Adoptees protest laws that keep them from heritage
FINDING THEIR ROOTS
By Matthew I. Pinzur
The Macon Telegraph
For 30 years, Michelle Hills knew her own name. Two weeks ago, that changed.
Adopted in Pasadena, Calif., when she was 6 weeks old, Hills recently obtained her original birth certificate after years of searching. She was born Krista M. Branman.
“It’s very interesting to look in the mirror now,” said Hills, 30, who now lives in Macon. “These other two people thought I should be called Krista.”
But many adoptees have not had the same success researching their pasts, prompting more than a dozen protests across the country for Adoptee Rights Day on Thursday. A small group, organized by Hills, demonstrated at the Macon-Bibb County Health Department, where birth certificates are kept.
Most states, including Georgia, will only release an adoptee’s original birth certificate with the birth parents’ consent. What adoptees get instead is an altered document that names the adoptive parents. Some birth certificates, like Hill’s, have other information, such as birthplace, changed as well.
When adoptees cannot locate their birth parents, only an order from a Superior Court judge can release the records, and curiosity about heritage is rarely enough for a judge to make such an order, said Michael Lavoie, the state director of vital records.
“Most cases I’ve seen have to do with medical reasons,” said Lavoie, who only sees three or four orders each year to unseal records in Georgia.
Thursday’s demonstrations, sponsored by a California group called Bastard Nation, was originally meant to celebrate an Oregon law called Measure 58, set to go into effect today, that would have opened adoptees’ original birth certificates.
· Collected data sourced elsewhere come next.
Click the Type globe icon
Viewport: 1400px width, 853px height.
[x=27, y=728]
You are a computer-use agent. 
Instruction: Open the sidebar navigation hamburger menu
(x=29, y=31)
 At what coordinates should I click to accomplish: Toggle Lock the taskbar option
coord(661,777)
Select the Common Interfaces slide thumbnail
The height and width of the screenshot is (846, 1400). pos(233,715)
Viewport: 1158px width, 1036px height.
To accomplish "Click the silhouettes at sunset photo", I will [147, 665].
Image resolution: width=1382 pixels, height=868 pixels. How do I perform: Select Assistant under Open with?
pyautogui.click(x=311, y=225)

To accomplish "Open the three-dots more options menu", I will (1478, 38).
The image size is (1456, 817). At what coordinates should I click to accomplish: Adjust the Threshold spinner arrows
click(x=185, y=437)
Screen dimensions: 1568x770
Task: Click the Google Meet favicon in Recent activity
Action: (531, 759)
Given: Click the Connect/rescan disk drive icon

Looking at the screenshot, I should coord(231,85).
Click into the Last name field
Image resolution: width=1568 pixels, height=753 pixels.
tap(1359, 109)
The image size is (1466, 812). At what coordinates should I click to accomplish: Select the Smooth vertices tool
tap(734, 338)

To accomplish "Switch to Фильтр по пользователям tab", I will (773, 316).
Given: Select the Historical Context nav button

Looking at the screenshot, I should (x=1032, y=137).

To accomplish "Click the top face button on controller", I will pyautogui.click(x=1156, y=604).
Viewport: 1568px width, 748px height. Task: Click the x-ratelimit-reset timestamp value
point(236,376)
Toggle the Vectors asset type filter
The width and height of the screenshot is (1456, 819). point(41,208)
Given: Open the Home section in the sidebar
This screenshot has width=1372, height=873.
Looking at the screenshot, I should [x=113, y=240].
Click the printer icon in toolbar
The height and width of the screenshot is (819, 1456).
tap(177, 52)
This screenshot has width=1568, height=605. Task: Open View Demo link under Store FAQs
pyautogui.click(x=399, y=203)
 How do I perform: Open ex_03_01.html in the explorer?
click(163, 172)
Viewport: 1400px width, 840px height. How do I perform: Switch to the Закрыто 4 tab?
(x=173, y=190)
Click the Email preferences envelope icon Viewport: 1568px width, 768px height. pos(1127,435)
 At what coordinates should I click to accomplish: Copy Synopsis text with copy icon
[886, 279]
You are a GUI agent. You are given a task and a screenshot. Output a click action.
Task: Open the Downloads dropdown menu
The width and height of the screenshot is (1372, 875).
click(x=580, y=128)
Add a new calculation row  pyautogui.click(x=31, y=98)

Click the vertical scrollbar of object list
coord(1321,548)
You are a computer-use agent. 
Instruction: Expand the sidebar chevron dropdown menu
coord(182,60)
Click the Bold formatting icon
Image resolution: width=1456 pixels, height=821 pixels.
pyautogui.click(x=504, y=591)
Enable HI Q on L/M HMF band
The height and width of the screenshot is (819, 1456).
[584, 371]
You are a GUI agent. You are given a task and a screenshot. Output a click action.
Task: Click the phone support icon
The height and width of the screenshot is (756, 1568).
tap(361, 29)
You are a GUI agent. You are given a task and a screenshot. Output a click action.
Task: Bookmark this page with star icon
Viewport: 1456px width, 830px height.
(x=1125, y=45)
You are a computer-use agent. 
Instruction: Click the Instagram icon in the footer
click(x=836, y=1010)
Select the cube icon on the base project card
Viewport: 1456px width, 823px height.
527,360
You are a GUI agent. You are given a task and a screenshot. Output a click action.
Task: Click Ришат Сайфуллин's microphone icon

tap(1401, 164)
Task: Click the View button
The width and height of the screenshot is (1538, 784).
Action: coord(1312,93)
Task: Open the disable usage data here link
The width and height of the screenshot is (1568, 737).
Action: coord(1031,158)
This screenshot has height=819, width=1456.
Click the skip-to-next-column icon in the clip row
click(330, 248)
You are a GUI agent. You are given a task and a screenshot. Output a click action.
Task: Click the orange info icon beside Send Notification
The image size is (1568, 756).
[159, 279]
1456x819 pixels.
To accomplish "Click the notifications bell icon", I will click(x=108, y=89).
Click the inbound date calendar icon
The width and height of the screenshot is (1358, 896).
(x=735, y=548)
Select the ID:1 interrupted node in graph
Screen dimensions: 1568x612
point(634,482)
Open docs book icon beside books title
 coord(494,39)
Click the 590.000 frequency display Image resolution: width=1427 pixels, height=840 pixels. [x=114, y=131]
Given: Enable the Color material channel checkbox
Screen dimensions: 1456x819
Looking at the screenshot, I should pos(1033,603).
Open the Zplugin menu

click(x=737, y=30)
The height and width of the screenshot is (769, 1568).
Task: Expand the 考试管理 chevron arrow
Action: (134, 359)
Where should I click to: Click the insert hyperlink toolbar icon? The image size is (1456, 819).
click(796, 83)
Those demonstrations became protests in cities from Los Angeles to Boston, when a last-minute injunction blocked the legislation.
“Now we’re back in the battle,” Hills said. “The people at the polls said this should be allowed.”
A 1990 Georgia law provides adoptees “non-identifying” information, which withholds personal data about the parents but releases medical and genetic records.
But when Lucia Carswell, 39, an adoptee from Macon, applied for that information, her $50 fee was returned and she was told there was no such data in her record.
“When I go to the doctor and he asks about my medical history, I can only shrug,” said Carswell, carrying a picket sign reading, “The truth is out there, but it is sealed.”
Petitioning the court to open sealed birth records is an arduous process, Hills said, and can take months and cost thousands of dollars in legal fees.
Georgia also has a government agency that acts as a middleman through the wall of confidentiality. The state adoption registry will contact birth parents and ask for their consent to release birth records, but there is usually a fee. The service is free if the birth parents have already registered and are waiting to be found. Otherwise, the agency charges $250 to locate and contact birth parents. Even then, only about 80 percent of parents agree to release the records, according to Sandra Milhollin, an adoption consultant with the state office of adoption.
By contrast, anyone else born in Bibb County can purchase a notarized copy of their birth certificate for $10 in just minutes at the Emery Highway office of the health department.
“I have a family of my own to support,” Carswell said. “Why should I have to pay thousands of dollars for the same information?”
The heart of the debate, experts said, is a tug-of-war between birth parents’ right to privacy and children’s rights to their past.
The latter seem to be winning, according to Peter Gibbs, executive director of the Center for Adoption Research and Policy at the University of Massachusetts Medical Center.
“In the mainstream of adoption, there is a significant move toward more openness,” Gibbs said. “There is not a huge outcry from people saying more openness is a terrible, horrible thing.”
Laws protecting birth parents’ identities were originally designed to protect them from outsiders, Gibbs said, not from their children. They were generally passed in the 1950s, when the stigma against unwed mothers was far greater than it is today.
“We’re at a time when those values and mores are changing again,” Gibbs said.
Hills believes her mother was likely in such a situation, a victim of rape or some other out-of-wedlock pregnancy. But she doesn’t care and doesn’t believe her mother would, either.
“It’s a stigmatization from the ’50s and ’60s,” she said.
But a Washington, D.C., group maintains that birth parents, not their children, should decide if that stigma has passed.
“It’s their private business,” said William Pierce, president of the National Council for Adoption. “Privacy is a critical cornerstone of our society.”
Pierce’s organization supports voluntary release of information, as well as matching registries such as Georgia’s. But it objects to violating the legal confidentiality most parents are granted upon adoption.
“It was on that basis that people entered into the adoption agreement,” Pierce said. “Many of the birth mothers were victims of rape, and for those women in particular, the prospect of having a past promise of confidentiality broken is very alarming.”
Pierce does believe in releasing every available shred of medical, genetic, social and other non-identifying information.
But groups such as Bastard Nation argue that’s not enough.
“I have a history; when I say I’ve got my dad’s temper or my mom’s figure, you can see it,” said Chris Coggins, who demonstrated Thursday even though she is not adopted. “It’s not about wanting to find your birth parents. It’s a civil rights issue.”